De acordo com informações apuradas pelo Portal Pabhlo Rhuan, o suspeito, que era companheiro da vítima, manteve-se em silêncio durante toda a audiência, demonstrando frieza e sem confessar o crime.

A sessão foi conduzida pela juíza Dra. Isabella Joseanne Assunção, que decidiu pela manutenção da prisão do investigado.

O homem, de 38 anos, foi preso no sábado (08) no município de Caetés (PE), durante uma operação conjunta das Polícias Civis da Paraíba e de Pernambuco, com apoio da Polícia Rodoviária Federal (PRF), Polícia Militar de Pernambuco e Polícias Penais dos dois estados.

Segundo o delegado Diego Passos, da Delegacia de Homicídios e Entorpecentes (DHE) de Patos, a prisão foi resultado de um trabalho integrado de inteligência que permitiu localizar o suspeito.

“Conseguimos descobrir onde ele estava escondido e efetuamos a prisão com base em mandado de prisão temporária expedido pela 1ª Vara de Patos”, explicou.

Ainda conforme o delegado, o investigado não resistiu à prisão e se manteve calado durante todo o procedimento.

“Ele demonstrou arrependimento e vergonha, mas não formalizou confissão.”, afirmou Diego Passos.

O delegado Claudionor Lúcio acrescentou que a equipe da DHE esteve no local do crime logo após o acionamento.

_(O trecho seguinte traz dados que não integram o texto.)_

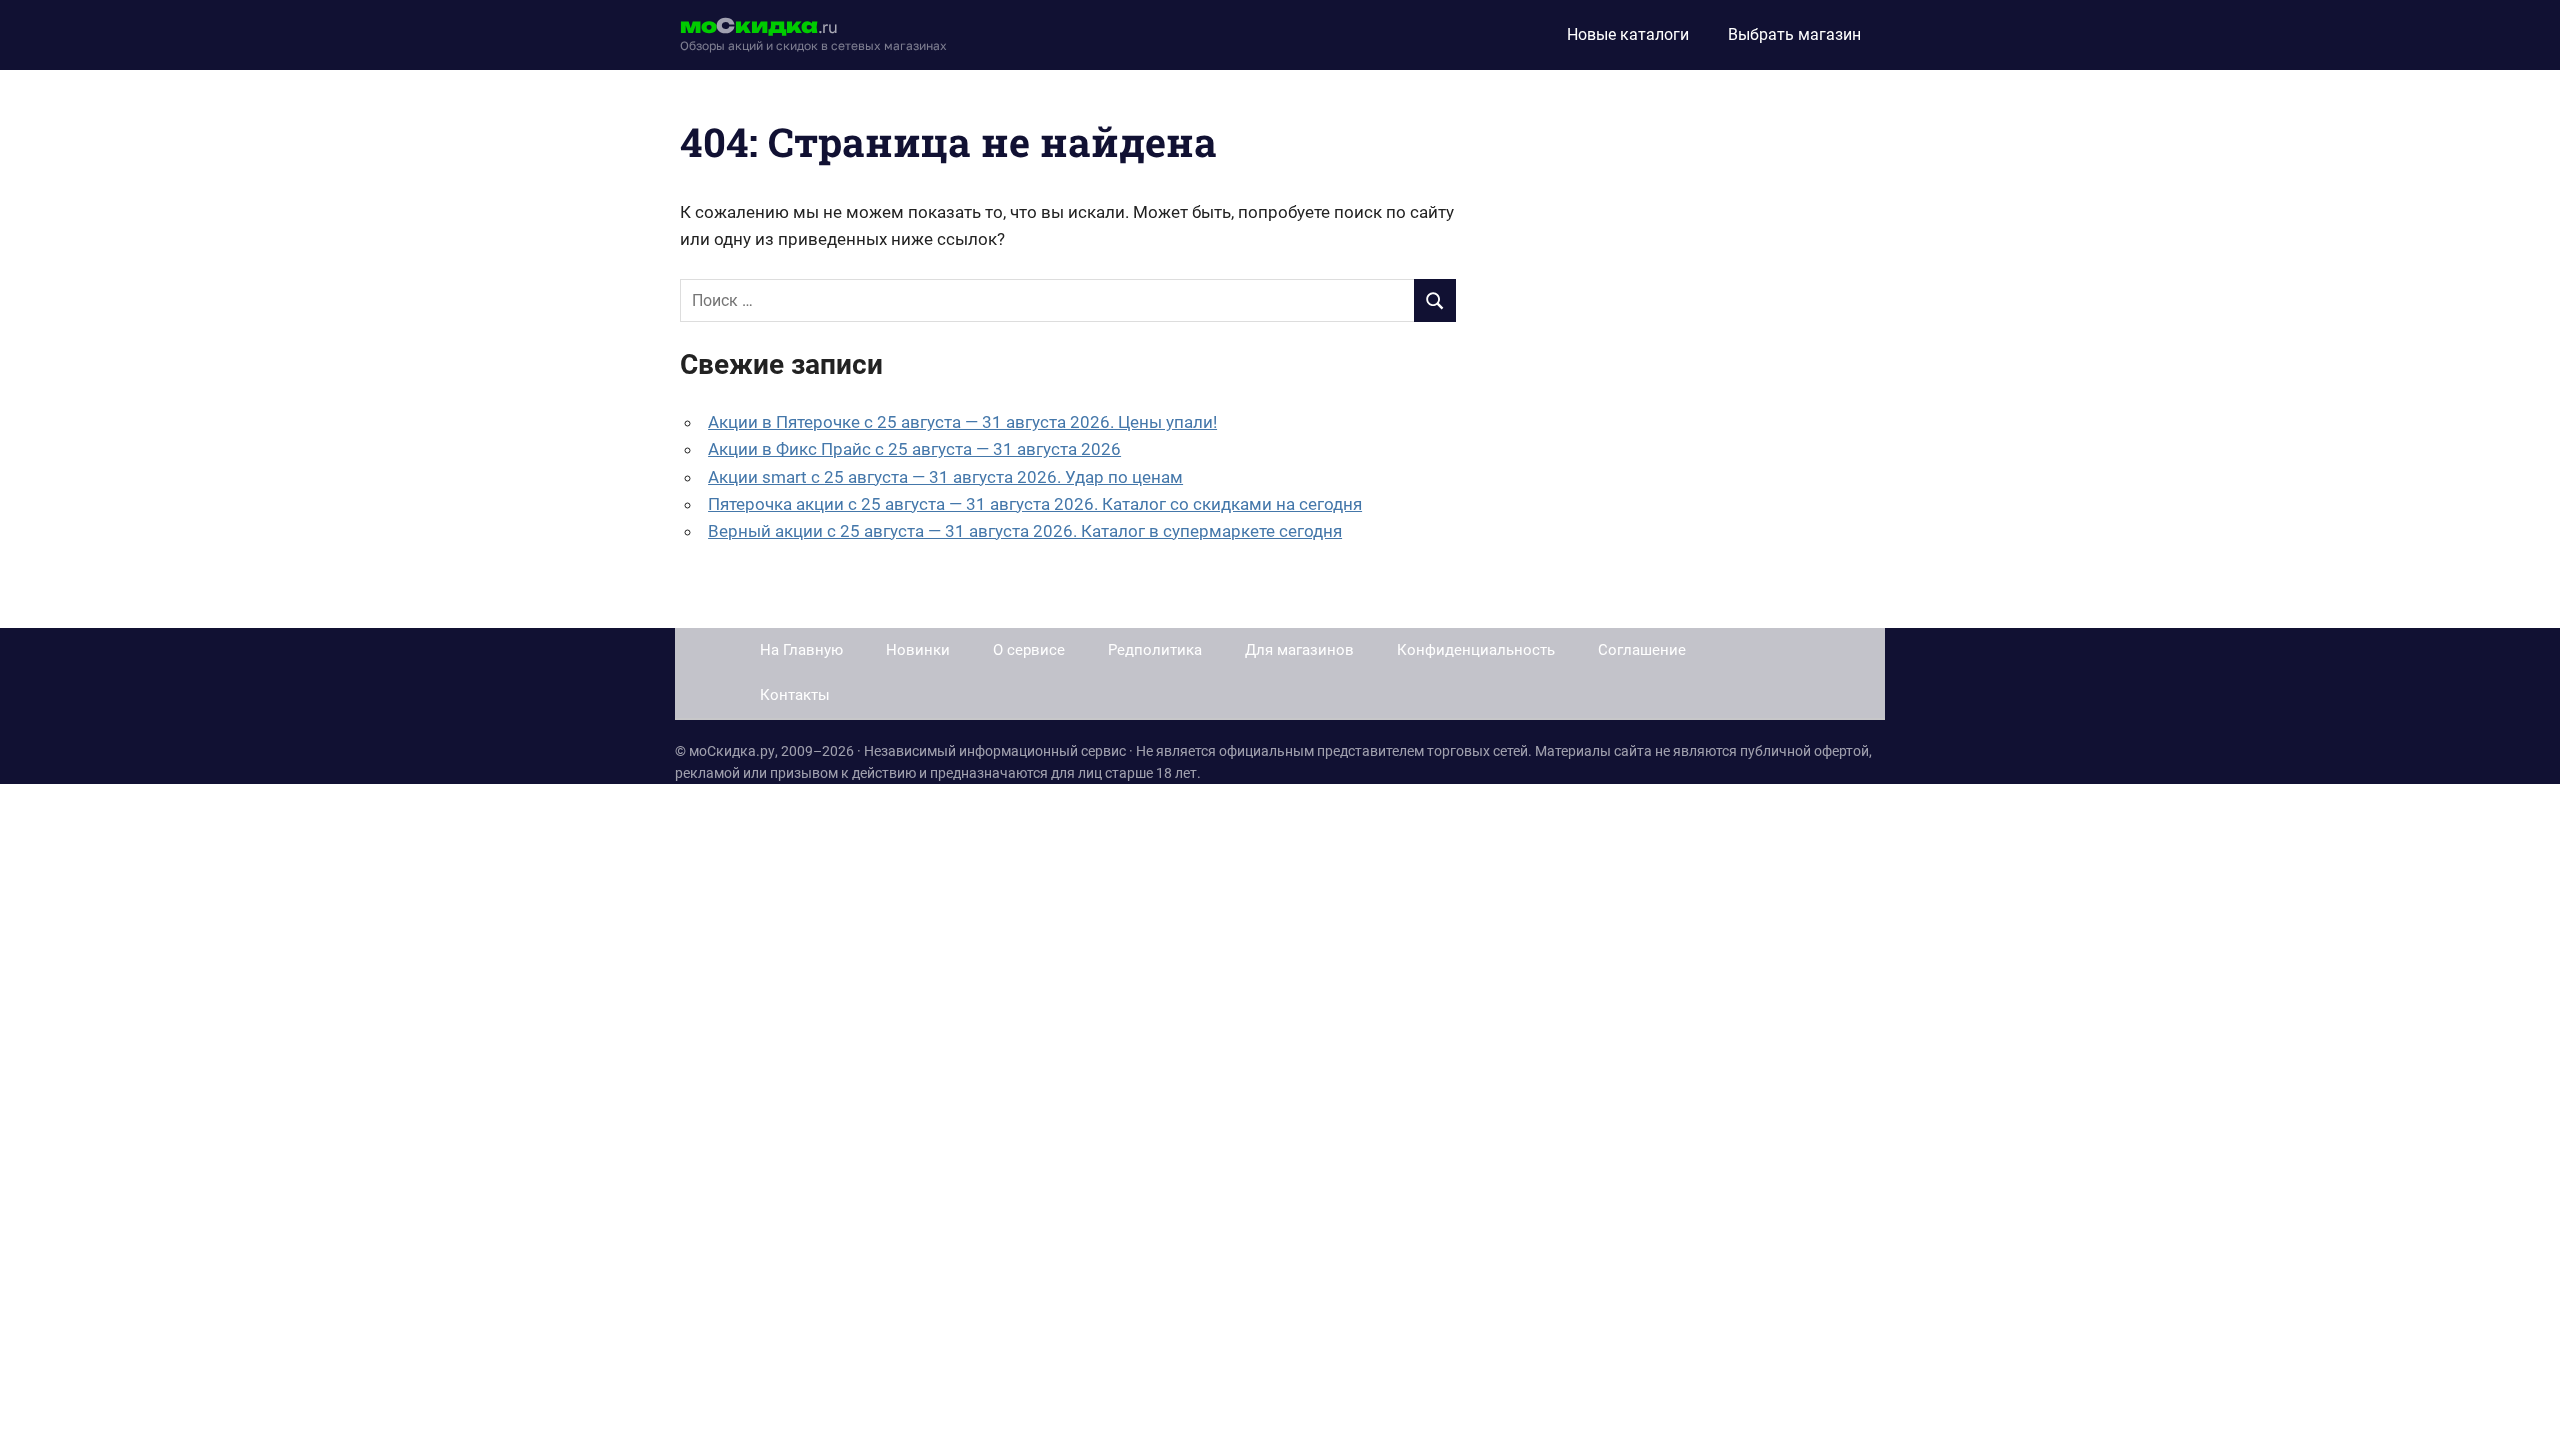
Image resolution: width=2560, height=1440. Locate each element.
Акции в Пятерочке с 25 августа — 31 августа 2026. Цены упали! (962, 422)
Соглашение (1642, 650)
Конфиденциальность (1476, 650)
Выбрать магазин (1794, 34)
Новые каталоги (1628, 34)
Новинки (918, 650)
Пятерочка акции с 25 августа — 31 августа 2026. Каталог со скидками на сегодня (1035, 504)
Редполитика (1155, 650)
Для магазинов (1299, 650)
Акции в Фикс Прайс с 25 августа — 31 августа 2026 (914, 449)
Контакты (795, 695)
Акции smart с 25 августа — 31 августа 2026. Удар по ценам (945, 477)
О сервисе (1029, 650)
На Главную (801, 650)
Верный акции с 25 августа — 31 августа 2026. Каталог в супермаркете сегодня (1025, 531)
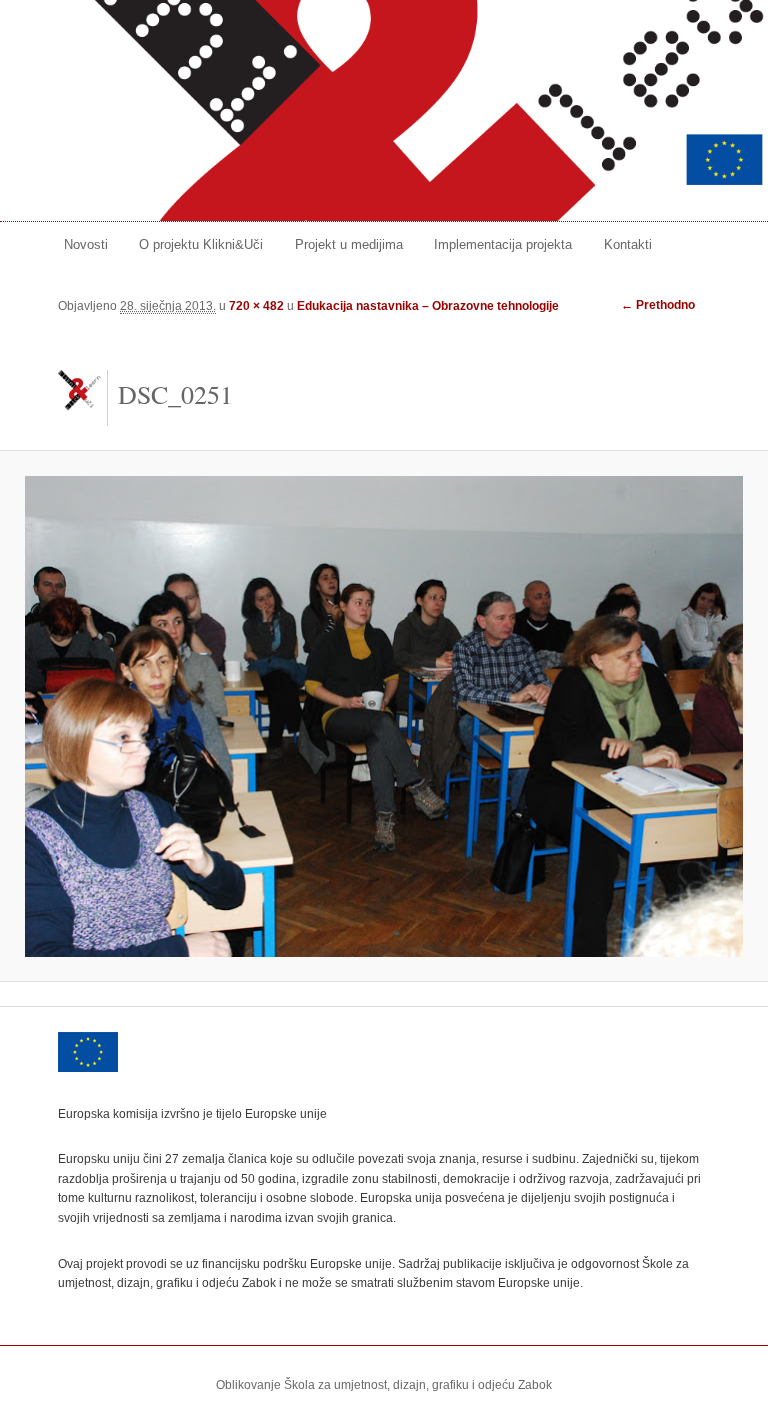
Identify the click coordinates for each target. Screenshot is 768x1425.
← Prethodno (658, 305)
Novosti (86, 244)
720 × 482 (256, 306)
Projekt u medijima (349, 244)
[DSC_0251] (384, 716)
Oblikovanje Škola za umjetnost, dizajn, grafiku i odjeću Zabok (384, 1385)
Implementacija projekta (503, 244)
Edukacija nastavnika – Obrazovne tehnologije (428, 306)
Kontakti (628, 244)
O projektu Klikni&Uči (201, 244)
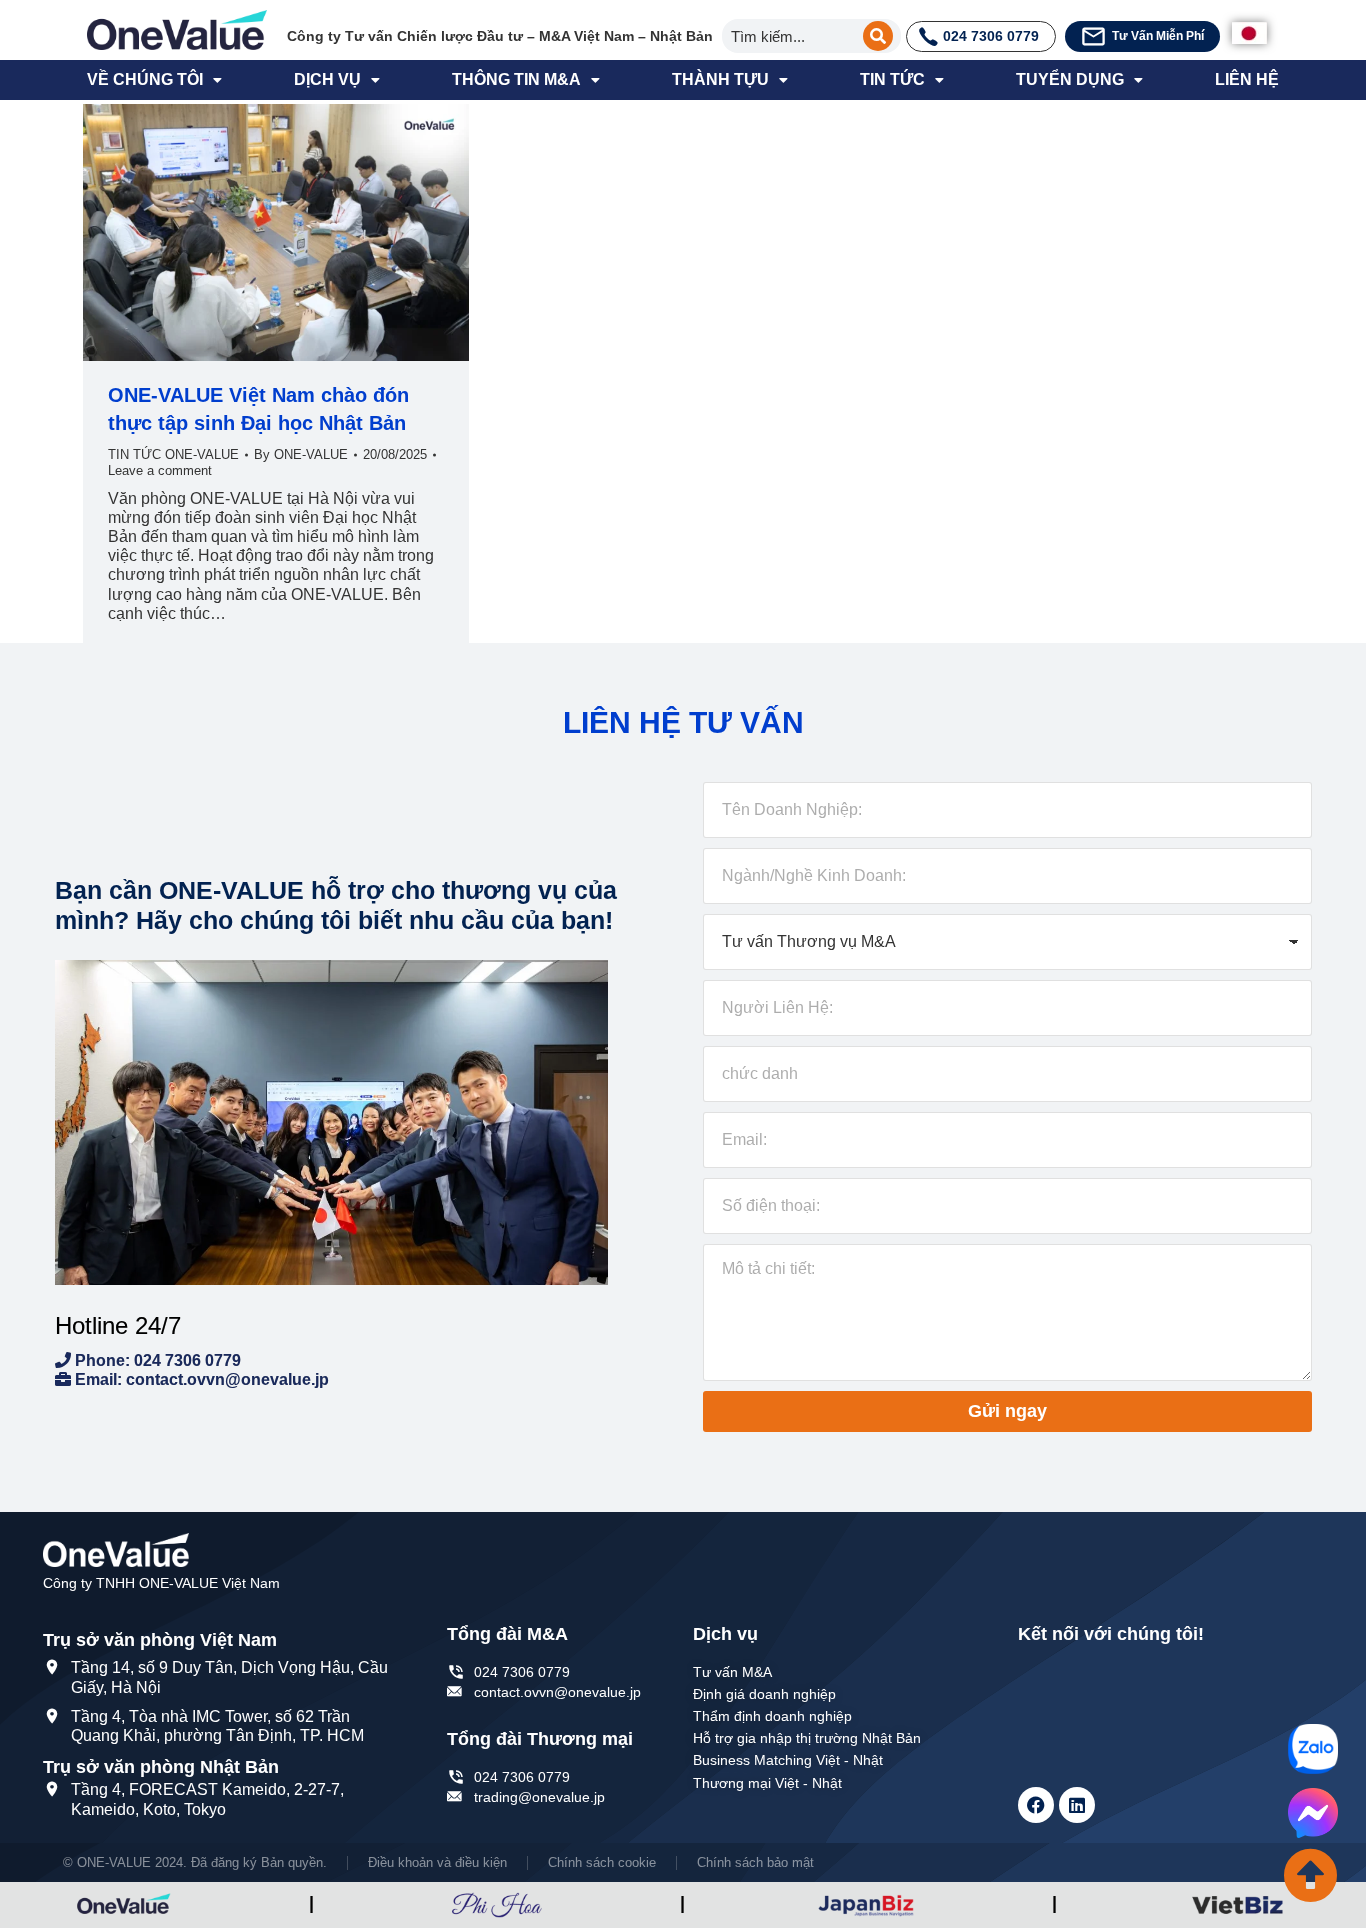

“Realizamos os levantamentos e já ouvimos testemunhas. O caso segue sendo tratado como crime de natureza passional”, destacou.

Sobre as pichações encontradas na casa da vítima, Claudionor esclareceu que não há qualquer relação com facções criminosas.

“Aquilo foi uma tentativa de despistar as investigações. Nenhuma organização criminosa age dessa forma”, frisou.

Natural de Paulo Afonso (BA), Edivânia Vieira integrava o sistema prisional da Paraíba há mais de dez anos e era reconhecida pela dedicação e profissionalismo.